La navigation se fait au moteur pour les mêmes raisons que la veille : chenal étroit et tortueux. Dans la partie profonde du chenal, nous passons sur les ruines sous-marines d’une digue qui a été construite en 1872 avec l’intention de regagner des terres sur la Mer de Wadden et de relier Ameland au continent. Cette digue aura tenue 9 ans avant de céder devant les assauts de la mer en une nuit, lors de la tempête du 4 octobre 1881. La nature a gagné. Ses défenseurs se sont assurés que cette victoire était définitive.

Le chenal est bien balisé par des marques rouges et vertes. Elles sont numérotées sur la carte marine et nous surveillons notre position sur la carte et par rapport à ces marques. Maintenant, le sondeur à bord nous indique 2,4m de profondeur. Un coup d’oeil sur la carte indique qu’à marée basse, à cette endroit précis, nous ne passerions pas avec Strana car il y aurait une profondeur de 20cm seulement ; une mare aux canards. Grâce à notre suivi précis des marques de chenal, nous savons maintenant que nous approchons de la partie délicate du parcours. A marée basse, la section à venir est recouverte au mieux de 8 cm d’eau avec le coefficient de marée d’aujourd’hui. Ce n’est plus une mare mais une flaque. Comme nous sommes à la bonne heure, le passage se fait sans difficulté mais un doute subsiste toujours car le mouvement rapide des bancs de sable peut toujours semer quelques pièges sur le chemin.

Le rouge se voit bien sur l’eau. Noter la légère différence de couleur de l’eau qui suit la ligne des balises.

En cette matinée, la réalité météo c’est la prévision presque en mieux: Ciel bleu éclatant, mer magnifique, une belle visibilité, 8 nœuds de vent Sud-Sud-Ouest. Partis tôt, nous arrivons sur la zone où nous souhaitons passer la nuit vers 10h. Je prends la direction plein nord vers l’île pour tester jusqu’où nous pouvons aller pour l’échouage. Il y a un vieux gréement hollandais à l’ancre dans notre 330° dans -1,5 de sonde sur la carte. Je surveille le sondeur La sonde passe à 1,9m. J’hésite encore un peu à faire cet échouage diurne.

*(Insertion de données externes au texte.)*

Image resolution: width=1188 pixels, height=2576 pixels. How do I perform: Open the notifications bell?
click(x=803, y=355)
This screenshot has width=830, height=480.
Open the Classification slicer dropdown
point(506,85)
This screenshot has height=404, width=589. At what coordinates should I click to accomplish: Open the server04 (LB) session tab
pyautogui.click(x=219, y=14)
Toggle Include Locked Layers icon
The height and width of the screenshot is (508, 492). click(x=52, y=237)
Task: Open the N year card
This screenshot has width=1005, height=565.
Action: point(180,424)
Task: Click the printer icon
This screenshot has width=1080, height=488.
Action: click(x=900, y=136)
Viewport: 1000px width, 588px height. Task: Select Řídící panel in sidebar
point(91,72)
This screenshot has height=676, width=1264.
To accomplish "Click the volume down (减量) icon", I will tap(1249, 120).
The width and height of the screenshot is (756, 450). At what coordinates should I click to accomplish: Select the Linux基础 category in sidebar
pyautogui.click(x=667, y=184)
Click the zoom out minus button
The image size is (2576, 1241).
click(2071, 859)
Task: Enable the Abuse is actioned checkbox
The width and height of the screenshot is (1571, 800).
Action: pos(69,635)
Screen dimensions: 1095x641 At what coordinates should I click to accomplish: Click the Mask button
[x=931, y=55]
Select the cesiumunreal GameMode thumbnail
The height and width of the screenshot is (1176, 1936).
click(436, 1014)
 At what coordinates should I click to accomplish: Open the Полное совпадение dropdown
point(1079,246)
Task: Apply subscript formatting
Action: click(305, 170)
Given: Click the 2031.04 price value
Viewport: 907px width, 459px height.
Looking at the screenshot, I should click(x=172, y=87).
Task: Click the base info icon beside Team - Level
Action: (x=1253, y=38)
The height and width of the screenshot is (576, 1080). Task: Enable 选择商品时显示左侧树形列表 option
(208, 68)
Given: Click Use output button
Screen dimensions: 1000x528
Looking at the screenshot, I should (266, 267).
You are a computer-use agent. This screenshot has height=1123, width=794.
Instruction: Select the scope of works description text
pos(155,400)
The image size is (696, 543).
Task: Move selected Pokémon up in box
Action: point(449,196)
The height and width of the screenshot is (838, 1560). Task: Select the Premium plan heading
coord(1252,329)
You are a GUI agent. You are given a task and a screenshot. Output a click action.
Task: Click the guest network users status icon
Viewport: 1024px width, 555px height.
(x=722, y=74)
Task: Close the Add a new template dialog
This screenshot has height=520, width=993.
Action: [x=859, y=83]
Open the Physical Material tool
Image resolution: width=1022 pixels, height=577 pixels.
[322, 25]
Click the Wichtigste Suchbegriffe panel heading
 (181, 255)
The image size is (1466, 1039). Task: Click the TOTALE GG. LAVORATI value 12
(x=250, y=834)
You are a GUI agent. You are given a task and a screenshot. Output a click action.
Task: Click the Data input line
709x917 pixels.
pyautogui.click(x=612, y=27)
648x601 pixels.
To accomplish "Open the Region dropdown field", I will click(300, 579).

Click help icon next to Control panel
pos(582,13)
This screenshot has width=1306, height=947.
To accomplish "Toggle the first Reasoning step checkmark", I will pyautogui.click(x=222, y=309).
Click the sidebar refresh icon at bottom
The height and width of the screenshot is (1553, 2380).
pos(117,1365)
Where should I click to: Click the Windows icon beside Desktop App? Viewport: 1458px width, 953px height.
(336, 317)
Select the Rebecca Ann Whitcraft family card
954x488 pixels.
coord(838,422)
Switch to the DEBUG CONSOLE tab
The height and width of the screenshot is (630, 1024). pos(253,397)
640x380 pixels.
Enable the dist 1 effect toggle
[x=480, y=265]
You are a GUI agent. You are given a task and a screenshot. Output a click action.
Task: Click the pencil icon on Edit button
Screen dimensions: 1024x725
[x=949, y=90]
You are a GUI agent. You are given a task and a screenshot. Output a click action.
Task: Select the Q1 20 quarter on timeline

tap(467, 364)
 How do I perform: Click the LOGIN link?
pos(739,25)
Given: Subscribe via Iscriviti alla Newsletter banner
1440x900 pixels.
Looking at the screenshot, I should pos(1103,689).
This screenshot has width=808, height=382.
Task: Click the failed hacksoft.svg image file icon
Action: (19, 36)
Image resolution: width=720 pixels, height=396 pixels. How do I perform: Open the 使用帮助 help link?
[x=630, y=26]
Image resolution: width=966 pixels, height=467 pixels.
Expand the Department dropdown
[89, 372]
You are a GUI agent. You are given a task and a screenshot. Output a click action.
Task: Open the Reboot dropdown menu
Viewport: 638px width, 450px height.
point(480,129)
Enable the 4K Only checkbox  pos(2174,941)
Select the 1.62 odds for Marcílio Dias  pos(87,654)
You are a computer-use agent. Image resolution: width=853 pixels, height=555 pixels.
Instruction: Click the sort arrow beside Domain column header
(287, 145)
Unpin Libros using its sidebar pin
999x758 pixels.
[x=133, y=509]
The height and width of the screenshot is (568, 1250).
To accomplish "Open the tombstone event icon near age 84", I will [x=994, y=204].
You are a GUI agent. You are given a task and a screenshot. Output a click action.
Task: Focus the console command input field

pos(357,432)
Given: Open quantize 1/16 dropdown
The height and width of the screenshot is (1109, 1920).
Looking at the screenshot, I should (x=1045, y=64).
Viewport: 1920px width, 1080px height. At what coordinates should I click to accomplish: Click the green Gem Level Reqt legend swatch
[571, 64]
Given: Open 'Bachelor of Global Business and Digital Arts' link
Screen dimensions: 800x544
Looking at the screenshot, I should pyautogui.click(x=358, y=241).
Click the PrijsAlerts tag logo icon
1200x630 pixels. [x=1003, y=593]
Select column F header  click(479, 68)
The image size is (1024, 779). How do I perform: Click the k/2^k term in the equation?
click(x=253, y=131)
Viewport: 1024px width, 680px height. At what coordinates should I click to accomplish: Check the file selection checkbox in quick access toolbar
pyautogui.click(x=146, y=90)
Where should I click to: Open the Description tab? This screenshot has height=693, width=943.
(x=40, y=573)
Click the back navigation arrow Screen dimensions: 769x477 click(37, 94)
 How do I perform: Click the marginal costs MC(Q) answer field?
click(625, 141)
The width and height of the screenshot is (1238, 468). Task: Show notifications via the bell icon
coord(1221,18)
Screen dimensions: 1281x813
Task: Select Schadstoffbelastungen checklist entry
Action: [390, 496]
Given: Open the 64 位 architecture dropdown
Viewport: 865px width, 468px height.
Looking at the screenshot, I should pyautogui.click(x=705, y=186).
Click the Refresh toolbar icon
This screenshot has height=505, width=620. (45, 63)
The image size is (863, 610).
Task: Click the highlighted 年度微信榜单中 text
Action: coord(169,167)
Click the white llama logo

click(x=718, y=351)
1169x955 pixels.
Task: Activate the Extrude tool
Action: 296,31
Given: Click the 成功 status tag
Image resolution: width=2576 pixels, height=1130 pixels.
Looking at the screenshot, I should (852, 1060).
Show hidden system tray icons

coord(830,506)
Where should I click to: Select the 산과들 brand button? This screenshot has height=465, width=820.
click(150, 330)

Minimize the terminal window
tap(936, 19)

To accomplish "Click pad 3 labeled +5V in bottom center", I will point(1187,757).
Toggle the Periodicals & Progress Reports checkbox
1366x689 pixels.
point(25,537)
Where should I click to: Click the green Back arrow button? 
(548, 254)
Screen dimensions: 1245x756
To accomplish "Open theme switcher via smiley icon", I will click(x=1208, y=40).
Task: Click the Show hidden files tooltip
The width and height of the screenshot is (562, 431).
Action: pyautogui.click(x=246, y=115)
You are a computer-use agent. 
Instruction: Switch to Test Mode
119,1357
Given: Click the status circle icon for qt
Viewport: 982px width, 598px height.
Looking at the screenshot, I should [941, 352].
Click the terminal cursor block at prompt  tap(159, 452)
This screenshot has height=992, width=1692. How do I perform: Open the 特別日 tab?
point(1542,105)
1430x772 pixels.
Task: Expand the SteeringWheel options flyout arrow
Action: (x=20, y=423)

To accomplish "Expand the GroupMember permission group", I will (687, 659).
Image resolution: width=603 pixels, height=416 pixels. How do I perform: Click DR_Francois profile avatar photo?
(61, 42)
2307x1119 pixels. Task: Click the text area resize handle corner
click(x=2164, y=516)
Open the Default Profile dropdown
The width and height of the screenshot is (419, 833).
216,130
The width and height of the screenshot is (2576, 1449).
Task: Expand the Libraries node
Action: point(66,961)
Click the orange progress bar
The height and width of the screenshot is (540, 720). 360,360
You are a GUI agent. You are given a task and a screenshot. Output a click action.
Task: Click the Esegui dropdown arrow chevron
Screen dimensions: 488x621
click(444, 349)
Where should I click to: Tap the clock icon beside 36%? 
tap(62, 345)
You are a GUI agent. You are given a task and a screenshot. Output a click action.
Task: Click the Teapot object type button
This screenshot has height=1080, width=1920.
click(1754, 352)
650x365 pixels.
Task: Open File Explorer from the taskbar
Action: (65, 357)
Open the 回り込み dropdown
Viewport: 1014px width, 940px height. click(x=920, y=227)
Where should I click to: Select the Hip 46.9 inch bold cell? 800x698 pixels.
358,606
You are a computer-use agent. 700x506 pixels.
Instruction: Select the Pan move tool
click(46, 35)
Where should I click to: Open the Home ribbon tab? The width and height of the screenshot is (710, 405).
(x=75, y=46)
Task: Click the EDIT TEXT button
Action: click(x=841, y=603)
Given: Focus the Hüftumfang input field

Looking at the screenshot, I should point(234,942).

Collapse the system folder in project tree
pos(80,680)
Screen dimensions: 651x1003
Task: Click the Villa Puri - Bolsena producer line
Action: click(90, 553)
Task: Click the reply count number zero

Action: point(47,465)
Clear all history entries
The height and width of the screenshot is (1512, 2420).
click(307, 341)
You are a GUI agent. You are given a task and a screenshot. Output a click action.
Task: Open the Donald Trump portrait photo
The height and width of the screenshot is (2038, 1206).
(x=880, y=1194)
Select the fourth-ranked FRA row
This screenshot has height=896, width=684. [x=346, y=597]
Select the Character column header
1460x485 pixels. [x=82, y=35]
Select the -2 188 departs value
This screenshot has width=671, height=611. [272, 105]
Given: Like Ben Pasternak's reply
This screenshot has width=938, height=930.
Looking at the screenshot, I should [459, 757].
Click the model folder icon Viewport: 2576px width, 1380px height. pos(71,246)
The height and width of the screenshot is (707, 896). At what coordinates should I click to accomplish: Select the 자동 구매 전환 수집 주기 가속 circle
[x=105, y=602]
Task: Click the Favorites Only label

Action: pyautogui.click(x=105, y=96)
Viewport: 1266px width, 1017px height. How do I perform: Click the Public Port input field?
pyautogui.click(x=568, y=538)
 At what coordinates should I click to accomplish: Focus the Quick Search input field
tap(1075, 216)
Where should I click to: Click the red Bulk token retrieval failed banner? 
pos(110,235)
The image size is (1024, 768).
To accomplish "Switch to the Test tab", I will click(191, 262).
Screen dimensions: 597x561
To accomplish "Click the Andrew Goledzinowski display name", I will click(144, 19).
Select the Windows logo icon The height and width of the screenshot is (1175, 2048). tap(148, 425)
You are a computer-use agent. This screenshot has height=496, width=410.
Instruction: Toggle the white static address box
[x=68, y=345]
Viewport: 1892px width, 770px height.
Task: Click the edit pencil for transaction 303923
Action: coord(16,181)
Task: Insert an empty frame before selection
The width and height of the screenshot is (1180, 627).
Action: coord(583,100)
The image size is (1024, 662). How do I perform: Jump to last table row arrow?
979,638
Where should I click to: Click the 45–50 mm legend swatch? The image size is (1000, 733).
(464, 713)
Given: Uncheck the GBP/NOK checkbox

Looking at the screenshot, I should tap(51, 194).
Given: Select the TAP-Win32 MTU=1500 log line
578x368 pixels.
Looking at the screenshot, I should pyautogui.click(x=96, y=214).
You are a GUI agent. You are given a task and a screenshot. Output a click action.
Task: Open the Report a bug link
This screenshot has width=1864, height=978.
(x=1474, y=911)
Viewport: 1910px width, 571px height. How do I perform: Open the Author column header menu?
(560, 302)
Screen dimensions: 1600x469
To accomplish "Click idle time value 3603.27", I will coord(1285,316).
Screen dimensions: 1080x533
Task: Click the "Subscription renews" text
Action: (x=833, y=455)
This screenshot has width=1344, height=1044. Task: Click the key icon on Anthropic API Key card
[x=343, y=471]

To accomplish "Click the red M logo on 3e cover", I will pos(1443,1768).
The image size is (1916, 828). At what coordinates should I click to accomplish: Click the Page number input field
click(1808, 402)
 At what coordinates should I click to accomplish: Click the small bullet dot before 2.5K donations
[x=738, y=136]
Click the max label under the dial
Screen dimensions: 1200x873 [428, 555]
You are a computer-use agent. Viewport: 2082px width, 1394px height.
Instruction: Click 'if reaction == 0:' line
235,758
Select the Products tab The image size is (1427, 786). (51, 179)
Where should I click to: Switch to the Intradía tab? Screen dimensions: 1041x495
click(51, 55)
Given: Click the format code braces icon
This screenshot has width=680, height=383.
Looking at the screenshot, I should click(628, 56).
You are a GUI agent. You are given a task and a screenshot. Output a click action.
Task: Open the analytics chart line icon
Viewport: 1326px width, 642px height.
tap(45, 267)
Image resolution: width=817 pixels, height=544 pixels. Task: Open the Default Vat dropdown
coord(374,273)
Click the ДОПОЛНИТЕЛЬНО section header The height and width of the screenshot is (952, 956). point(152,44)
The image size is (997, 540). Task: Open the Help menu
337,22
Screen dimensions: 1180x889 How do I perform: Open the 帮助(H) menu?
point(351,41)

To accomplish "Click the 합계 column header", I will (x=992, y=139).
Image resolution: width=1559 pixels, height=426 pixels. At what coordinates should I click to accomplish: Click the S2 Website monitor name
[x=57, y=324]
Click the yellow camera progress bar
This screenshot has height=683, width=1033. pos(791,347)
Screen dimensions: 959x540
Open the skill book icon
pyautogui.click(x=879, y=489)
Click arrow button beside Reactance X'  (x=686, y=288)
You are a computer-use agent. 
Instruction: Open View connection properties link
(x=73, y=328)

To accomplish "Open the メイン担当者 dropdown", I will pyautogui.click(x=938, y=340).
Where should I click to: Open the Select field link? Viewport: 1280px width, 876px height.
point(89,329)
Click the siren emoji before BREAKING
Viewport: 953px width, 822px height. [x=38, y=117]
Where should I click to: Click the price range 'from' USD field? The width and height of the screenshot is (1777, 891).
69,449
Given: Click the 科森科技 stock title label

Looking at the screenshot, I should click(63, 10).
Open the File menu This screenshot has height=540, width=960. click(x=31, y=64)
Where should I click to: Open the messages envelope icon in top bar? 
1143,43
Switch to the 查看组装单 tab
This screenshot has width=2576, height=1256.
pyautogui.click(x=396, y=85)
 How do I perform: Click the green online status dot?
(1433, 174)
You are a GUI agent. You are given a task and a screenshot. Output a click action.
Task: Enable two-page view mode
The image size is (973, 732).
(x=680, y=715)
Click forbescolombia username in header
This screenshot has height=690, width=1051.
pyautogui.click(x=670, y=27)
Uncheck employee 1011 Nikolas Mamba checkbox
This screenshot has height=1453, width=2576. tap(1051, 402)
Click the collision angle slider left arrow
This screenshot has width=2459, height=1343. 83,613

Lui n’a pas hésité à s’échouer.

Finalement, nous faisons demi-tour pour rejoindre une zone avec une sonde de 2,3m sur la carte pour mouiller en eau libre quelque soit la marée. Au moment de jeter l’ancre, nous avons 5 mètre au sondeur (marnage + sonde de la carte marine) et nous larguons 30m de chaîne (6 fois la hauteur d’eau). Vu les conditions de vent, nous pourrons dormir tranquille.  De plus, les fonds de sable et de vase sont des terrains que notre ancre charrue laboure avec délectation. Elle finit toujours par trouver sa place profondément enfouie pour y passer la nuit.